In the Atticized worship of the Eleusinian Dêmêtêr, the Eumolpids and
the Kêrŷkes were the principal hereditary functionaries: Eumolpus, the
eponym of this great family, came thus to play the principal part in
the Athenian legendary version of the war between Athens and Eleusis.
An oracle had pronounced that Athens could only be rescued from his
attack by the death of the three daughters of Erechtheus; their
generous patriotism consented to the sacrifice, and their father put
them to death. He then went forth confidently to the battle, totally
vanquished the enemy, and killed Eumolpus with his own hand.[481]
Erechtheus was worshipped as a god, and his daughters as goddesses,
at Athens.[482] Their names and their exalted devotion were cited
along with those of the warriors of Marathôn, in the public assembly
of Athens, by orators who sought to arouse the languid patriot, or to
denounce the cowardly deserter; and the people listened both to one and
the other with analogous feelings of grateful veneration, as well as
with equally unsuspecting faith in the matter of fact.[483]

  [479] Homer, Hymn, ad Cerer. 153-475.—

         ... Ἡ δὲ κίουσα θεμιστοπόλοις βασιλεῦσι
    Δεῖξεν Τριπτολέμῳ τε, Διόκλεΐ τε πληξίππῳ,
    Εὐμόλπου τε βίῃ, Κελέῳ θ᾽ ἡγήτορι λαῶν,
    Δρησμοσύνην ἱερῶν.

  Also v. 105.

    Τὴν δὲ ἴδον Κελέοιο Ἐλευσινίδαο θύγατρες.

  The hero Eleusis is mentioned in Pausanias, i. 38, 7: some said
  that he was the son of Hermês, others that he was the son of
  Ogygus. Compare Hygin. f. 147.

  [480] Keleos and Metaneira were worshipped by the Athenians
  with divine honors (Athenagoras, Legat. p. 53, ed. Oxon.):
  perhaps he confounds divine and heroic honors, as the Christian
  controversialists against Paganism were disposed to do.
  Triptolemus had a temple at Eleusis (Pausan. i. 38, 6).
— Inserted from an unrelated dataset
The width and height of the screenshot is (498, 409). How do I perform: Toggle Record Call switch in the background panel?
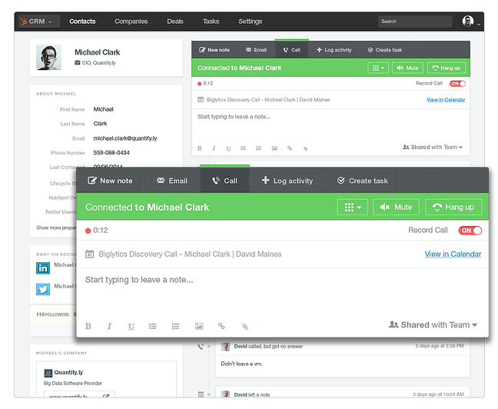(457, 83)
  [481] Apollodôr. iii. 15, 4. Some said that Immaradus, son of
  Eumolpus, had been killed by Erechtheus (Pausan. i. 5, 2);
  others, that both Eumolpus and his son had experienced this fate
  (Schol. ad Eurip. Phœniss. 854). But we learn from Pausanias
  himself what the story in the interior of the Erechtheion
  was,—that Erechtheus killed Eumolpus (i. 27, 3).

  [482] Cicero, Nat. Deor. iii. 19; Philochor. ap. Schol. Œdip.
  Col. 100. Three daughters of Erechtheus perished, and three
  daughters were worshipped (Apollodôr. iii. 15, 4; Hesychius,
  Ζεῦγος τριπάρθενον; Eurip. Erechtheus, Fragm. 3, Dindorf); but
  both Euripidês and Apollodôrus said that Erechtheus was only
  required to sacrifice, and only did sacrifice, _one_,—the other
  two slew themselves voluntarily, from affection for their sister.
  I cannot but think (in spite of the opinion of Welcker to the
  contrary, Griechisch. Tragöd. ii. p. 722) that the genuine legend
  represented Erechtheus as having sacrificed all three, as appears
  in the Iôn of Euripidês (276):—

       IÔN. Πατὴρ Ἐρεχθεὺς σὰς ἔθυσε συγγόνους;
    CREÜSA. Ἔτλη πρὸ γαίας σφάγια παρθένους κτανεῖν.
       IÔN. Σὺ δ᾽ ἐξεσώθης πῶς κασιγνήτων μόνη;
    CREÜSA. Βρέφος νέογνον μητρὸς ἦν ἐν ἀγκάλαις.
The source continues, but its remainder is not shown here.